The plan did not comment further about its future.
The law established three programs to help insurers weather the first few years of the new marketplaces, but two of those adversely affected Moda. The company received only $11.3 million in risk-corridor payments, but it was owed $89.4 million. The CMS could only pay out 12.6% of requested risk corridors. Moda also had to pay $36.9 million into the ACA's risk-adjustment program.
Moda did, however, receive $132.1 million from the feds for the temporary reinsurance program, which helps plans with high-cost members.
Moda, formerly known as ODS before undergoing a massive rebranding campaign in 2013, has a large presence on the West Coast, particularly in Oregon. It paid for the naming rights of the Moda Center, the basketball arena for the NBA's Portland Trail Blazers, and Moda provides benefits to large swaths of public employees.

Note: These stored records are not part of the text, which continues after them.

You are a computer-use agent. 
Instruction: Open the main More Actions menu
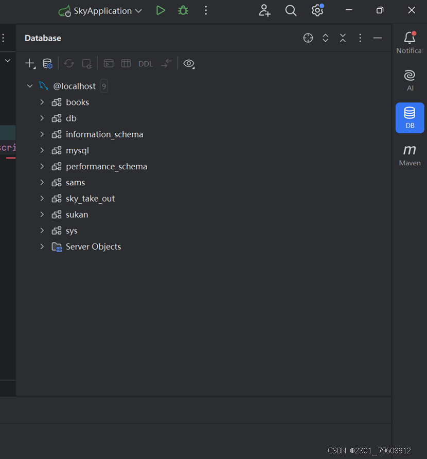tap(206, 10)
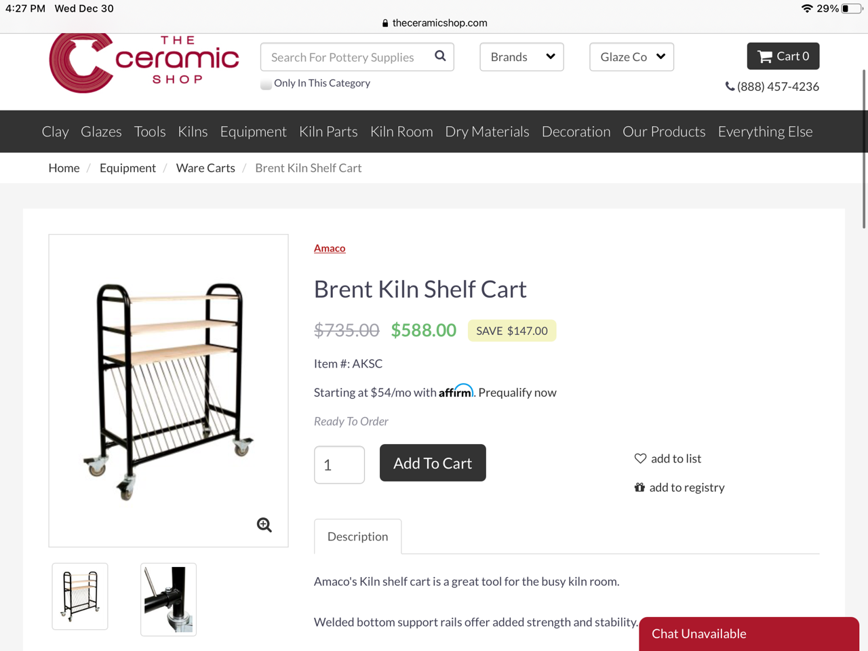Image resolution: width=868 pixels, height=651 pixels.
Task: Open the shopping cart
Action: [x=783, y=56]
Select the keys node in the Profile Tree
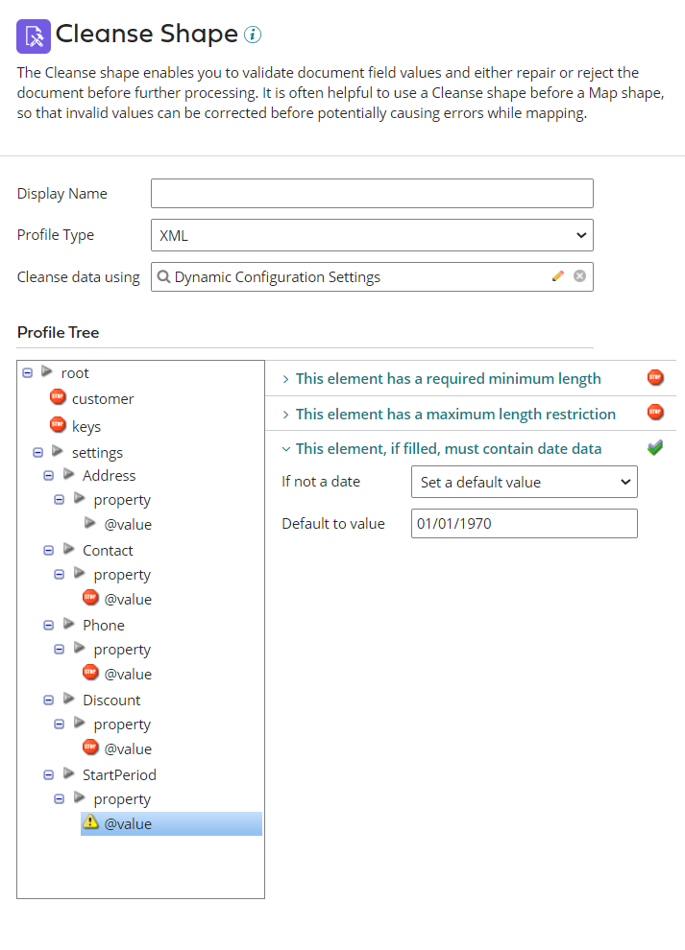Image resolution: width=685 pixels, height=950 pixels. pos(86,425)
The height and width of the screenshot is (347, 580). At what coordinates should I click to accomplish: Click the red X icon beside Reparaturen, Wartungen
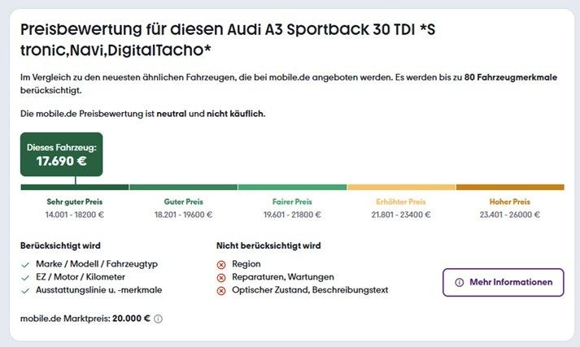tap(220, 278)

Because many of Oregon's public unions rely on Moda for their healthcare, Moore doesn't believe Moda will wither on the vine. But he does think its trouble could be a politically charged issue that would put the Democratic-controlled state on its heels.
“If there is something of an implosion of Moda, or a huge cutback in membership, that could play politically into the November elections,” Moore said. “The cutbacks of a company like this in the middle of this radical rethink of healthcare could give Republicans something to work with.”